A dignidade da profissão de carteiro consolidou uma das instituições de maior credibilidade no Brasil. O compromisso da entrega de uma correspondência não se resume ao valor da postagem, mas ao respeito à mensagem nela contida e, principalmente, ao remetente e ao destinatário, independente de condição social. Pena que, diante do transtorno depressivo federal que nos leva ao beco sem saída da demolição do Estado em favor das novas estratégias mundiais de saque, pareçamos incapazes de reconhecer esse valor basilar e, mais uma vez,  tendamos a permitir o êxito da insaciabilidade mercantil, cujo lema é faturar o ontem, pouco importando para esse negócio de país, gente, cultura e outros entraves à sua fúria gananciosa.
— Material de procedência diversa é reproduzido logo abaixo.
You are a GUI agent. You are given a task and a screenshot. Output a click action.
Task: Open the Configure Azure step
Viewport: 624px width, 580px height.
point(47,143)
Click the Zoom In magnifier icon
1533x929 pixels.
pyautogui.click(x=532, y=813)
A ordem do dia determina que um carteiro não vale sequer o selo da carta que entrega, nem as pessoas comuns merecem mais do que o seu poder de consumo. Qualquer sentido consuetudinário, antropocêntrico, ecológico, divino, cidadão e de respeito à multiplicidade da vida, está fora dos planos e interesses vigentes. A visão, a audição, gosto, tato e olfato da riqueza mudou de estoque para posse de interligações, de produção para especulação, e os valores de troca e de uso ultrapassaram os limites da ética. Para os agentes da teoria e prática do mercado-acima-de-tudo, a humanidade deve desejar o que as organizações de maior poder econômico apresentam como apropriado para a felicidade, como se  o desejo pudesse necessariamente estar diretamente ligado ao poder de consumo.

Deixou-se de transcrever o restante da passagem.